* What is asked *
List every line of the data below that contains the string "image", matching case exactly.
# start of Records to process
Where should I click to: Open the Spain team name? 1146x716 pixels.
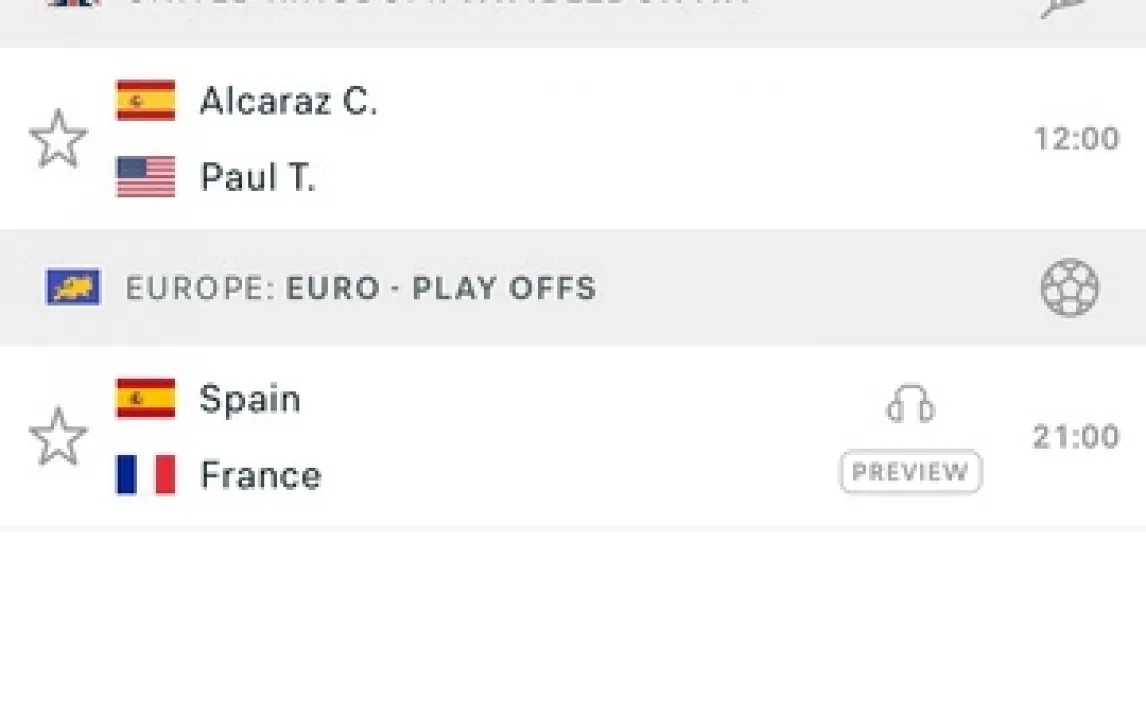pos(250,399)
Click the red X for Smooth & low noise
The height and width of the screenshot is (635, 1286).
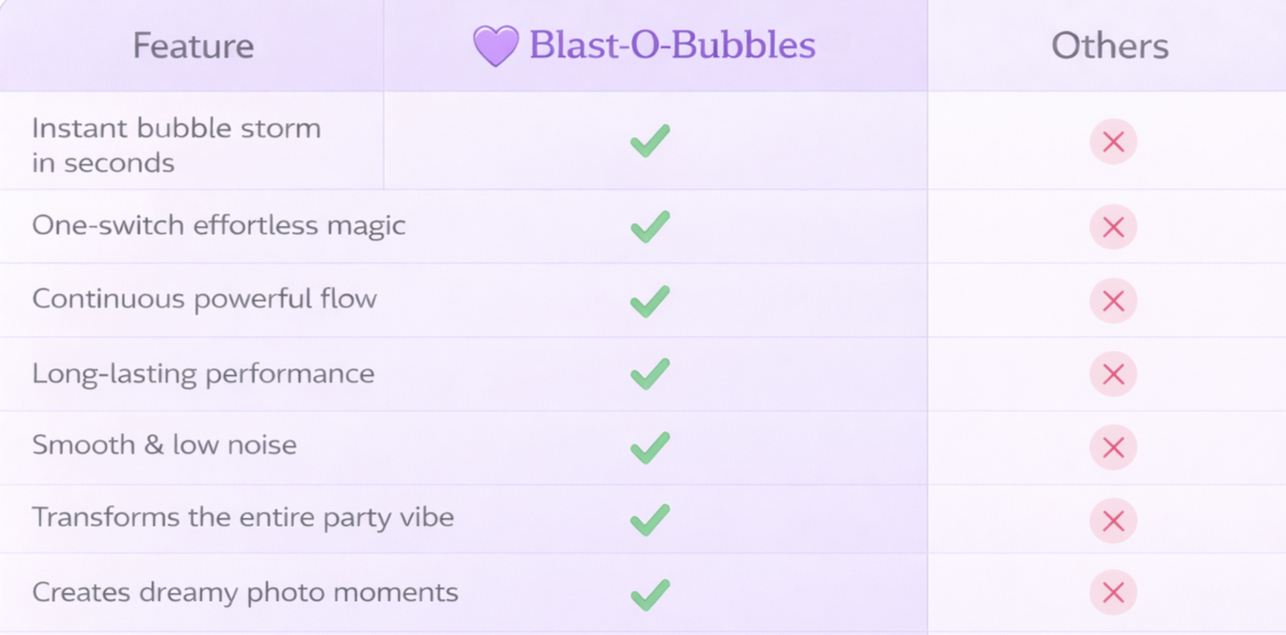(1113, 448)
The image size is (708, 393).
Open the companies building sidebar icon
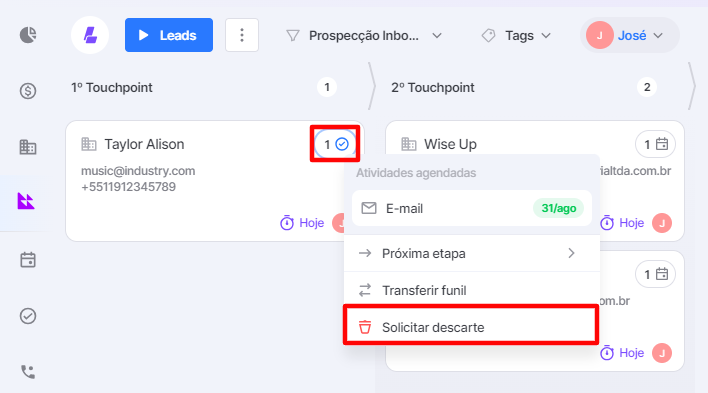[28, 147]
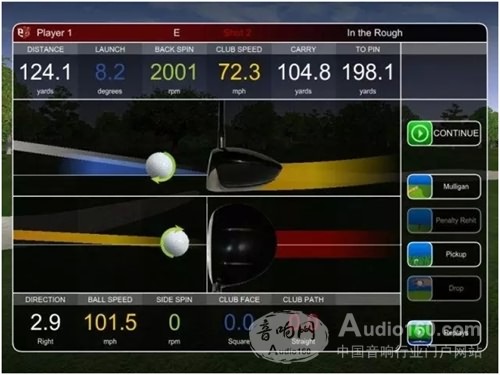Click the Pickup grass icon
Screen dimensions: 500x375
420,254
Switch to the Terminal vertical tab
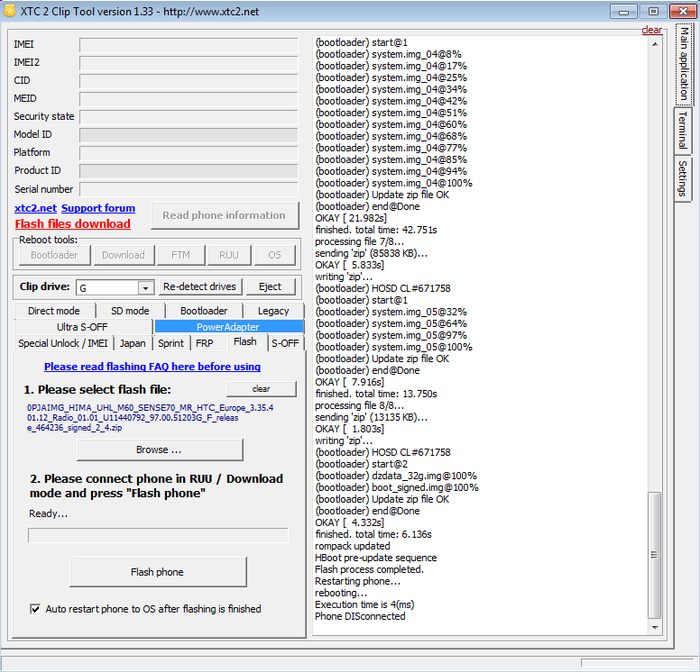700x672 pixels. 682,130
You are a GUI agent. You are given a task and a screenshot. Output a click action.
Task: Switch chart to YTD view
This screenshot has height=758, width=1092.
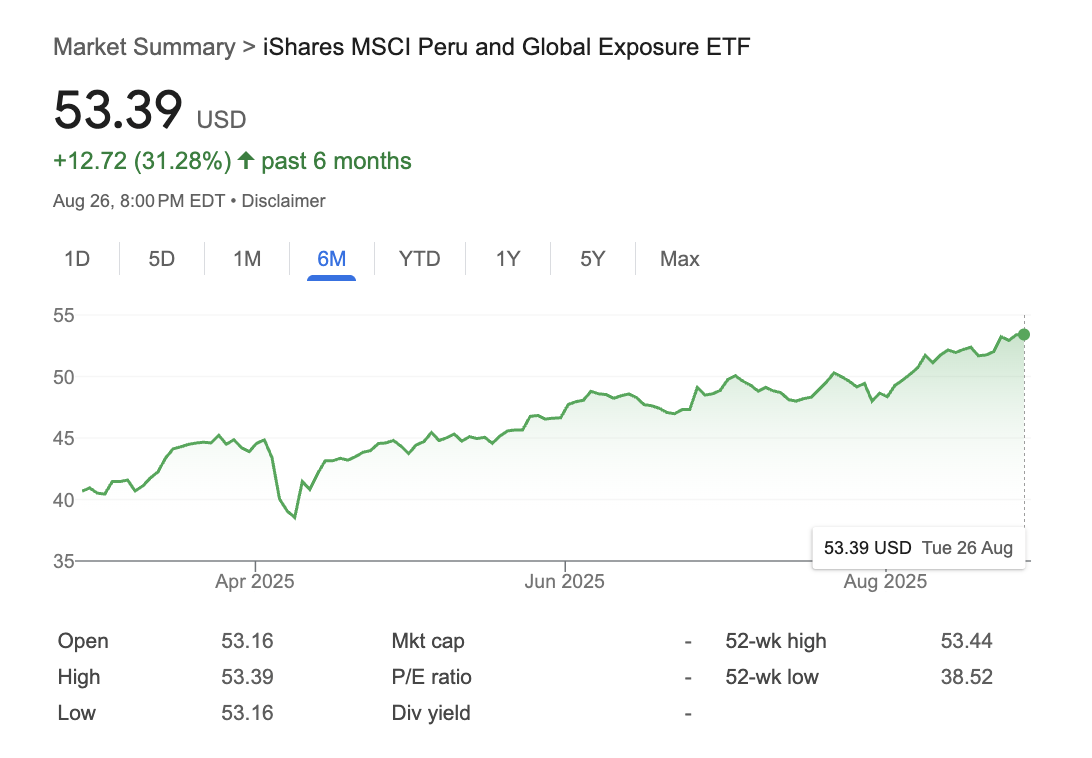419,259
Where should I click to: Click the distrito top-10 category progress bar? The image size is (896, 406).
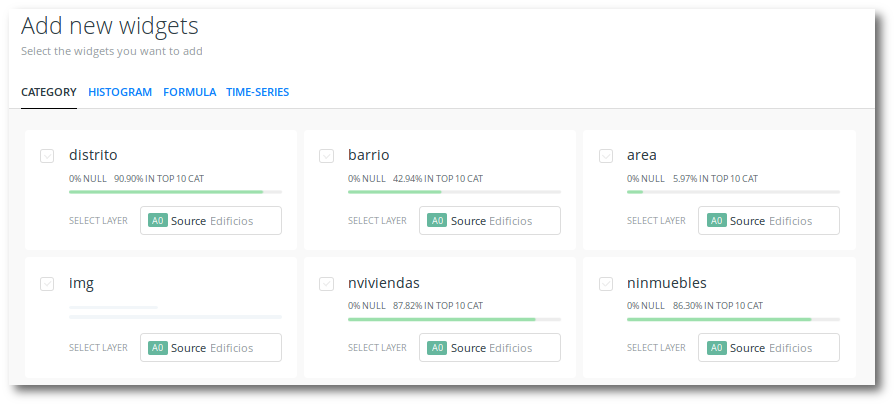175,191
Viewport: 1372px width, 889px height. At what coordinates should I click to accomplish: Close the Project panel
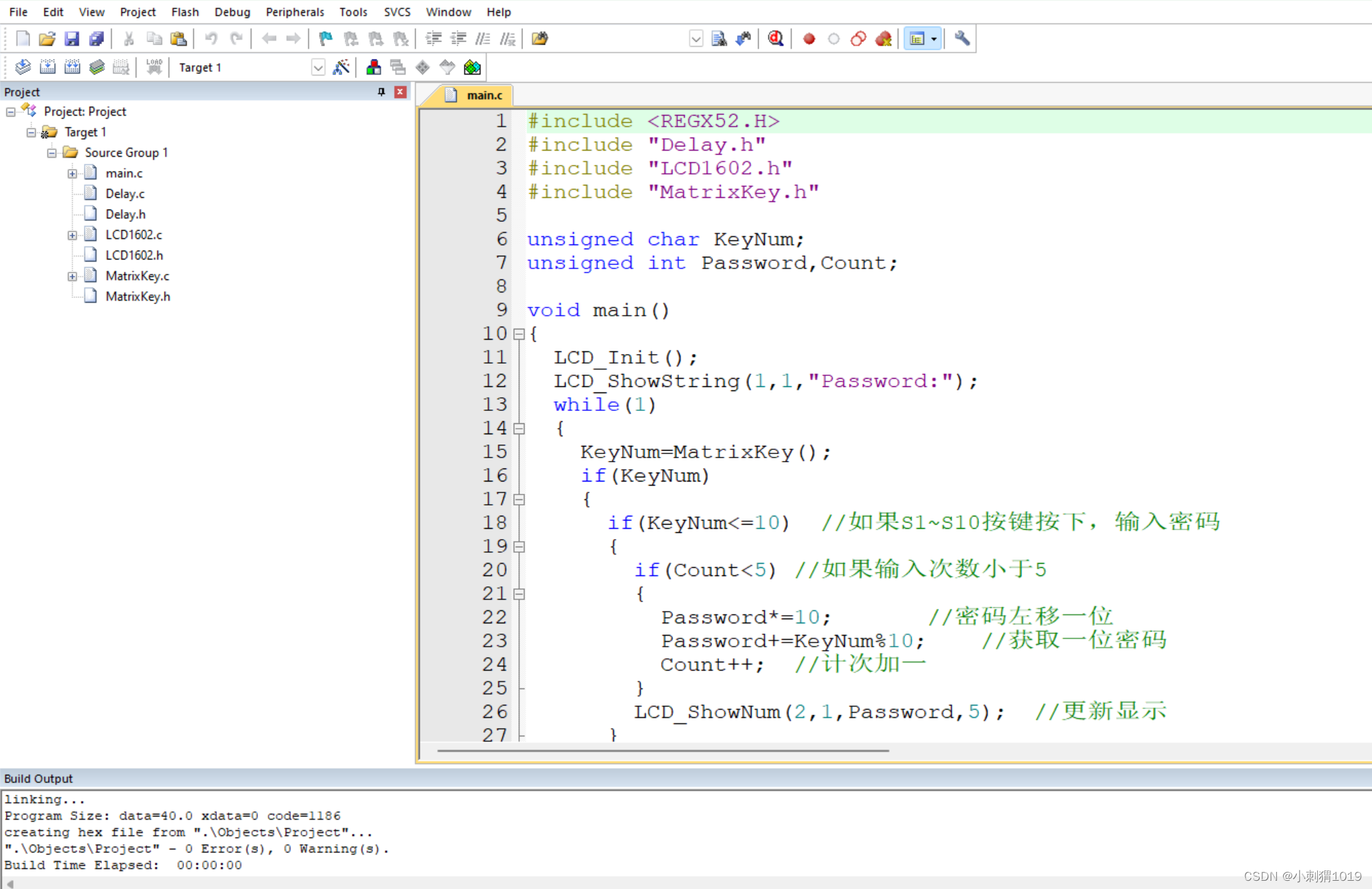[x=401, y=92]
# end of Records to process
* Answer to this task *
The image size is (708, 393).
Where should I click to: Click the distrito top-10 category progress bar? The image size is (896, 406).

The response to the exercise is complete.